Fale mais sobre o custo de transição.

Qual seria a lógica disso, ao governo afirmar que está criando estas contas, como será só o lastro da contribuição do trabalhador? Estou pressupondo. O custo social da transição vai ser pago pelo empresário, que não vai mais colocar dinheiro no regime de repartição, mas vai ficar mantendo o custo da solidariedade. Vai ser pego ainda pelo PIS/COFINS, pela contribuição sobre o lucro, também para manter a conta do outro lado. Ou seja tu vai criar contas individuais, mantendo todo o custo social de folha, produção, geração de riquezas para manter o outro lado. Não vai criar absolutamente nada de novo, só vai criar uma insegurança.

Nós temos também que entender que mesmo sendo geridos pela iniciativa privada, nós temos riscos: o Chile já nos mostrou isso. Mas eu não vou até o Chile, vocês conhecem a APLUB? Vocês sabem que a APLUB estava sob intervenção? Pois é. Não está mais. Por que já está em processo de liquidação. Estou tomando a liberdade de falar na Rede Soberania o que a Globo não fala: está quebrada. Por que o sistema de capitalização é inviável no Brasil. A Abril, que também está em processo de liquidação ou recuperação judicial, está levando junto seu fundo de previdência. Temos que fazer uma discussão muito profunda sobre isso, ter instrumentos de controle e ter assento nesta fiscalização direta. Temos que ter instrumentos de controle pra não investir em empresas podres e nós vimos que fundos de pensão que estão hoje com déficit ou com problema financeiro investiram em moeda podre.
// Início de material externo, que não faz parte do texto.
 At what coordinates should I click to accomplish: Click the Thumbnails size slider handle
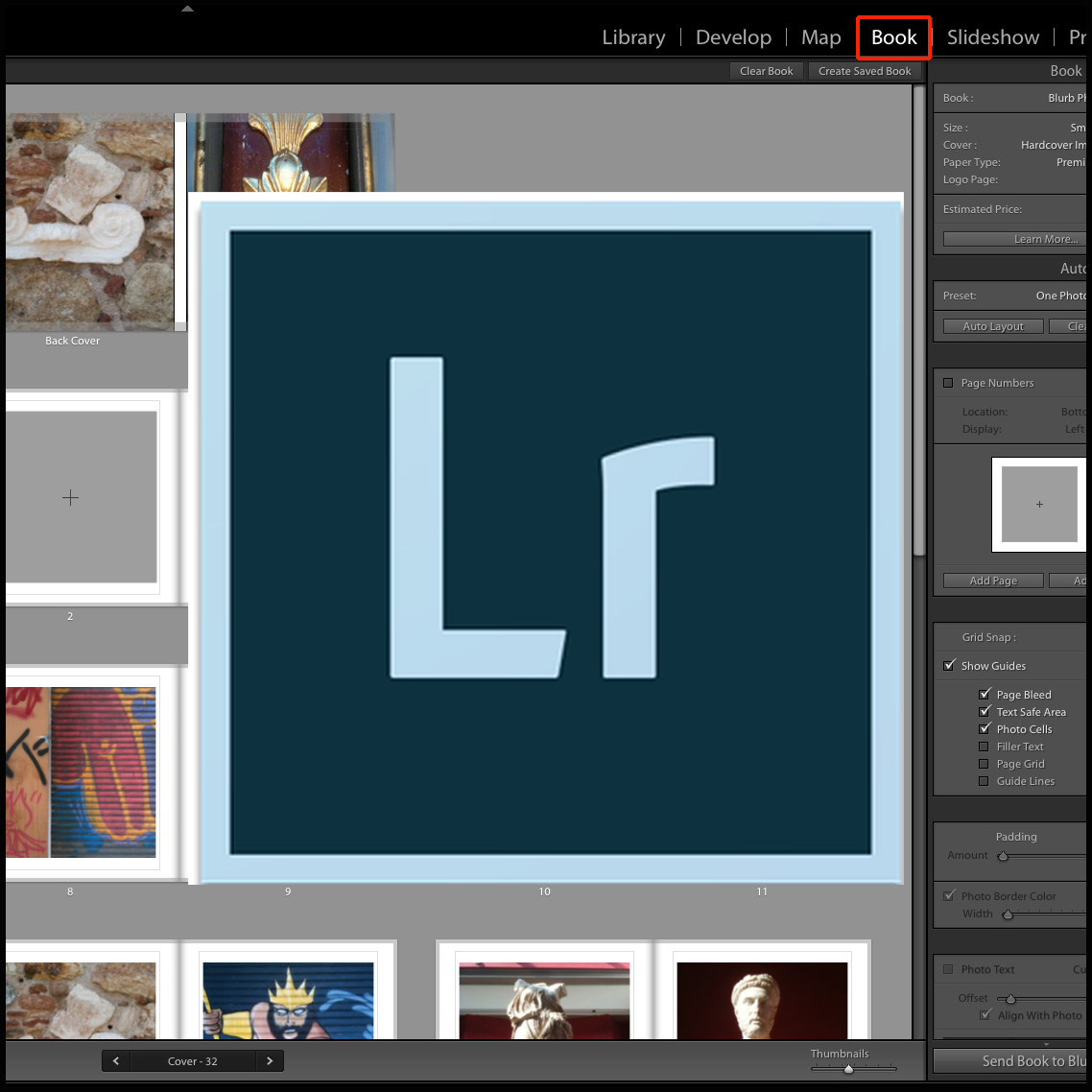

Sobre a desvinculação do salário mínimo.

Ao meu entender se a reforma será com sistema de capitalização, obviamente que dirá que o sistema não terá garantia do salário mínimo. Ela vai garantir a proporcionalidade que você tiver de dinheiro. Se você poupou o suficiente para ter um salário mínimo, vai ganhar um salário mínimo. Mas isso não quer dizer que será um salário mínimo a vida toda. Se a tua rentabilidade cair, tu pode ganhar abaixo do salário mínimo. Obvio que se você investir em plantas econômicas boas e teve uma rentabilidade maior, poderá ganhar mais. Mas se essa plantas econômicas quebrarem, você quebra junto, que é o que está acontecendo com alguns setores de previdência privada e que não são divulgados pela grande mídia. A previdência só sobrevive (e o Chile é o maior exemplo disso), quando há solidariedade entre aqueles trabalhadores que estão no sistema, entre a riqueza do país (e é ele sim um transformador, um distribuidor de riquezas que aproxima aqueles que ganham mais daqueles que ganham menos) para ter uma renda mínima de subsistência mínima. Previdência social não é para dar lucro, ela tem que dar o mínimo de condição para o trabalhador que se retira do mercado de trabalho.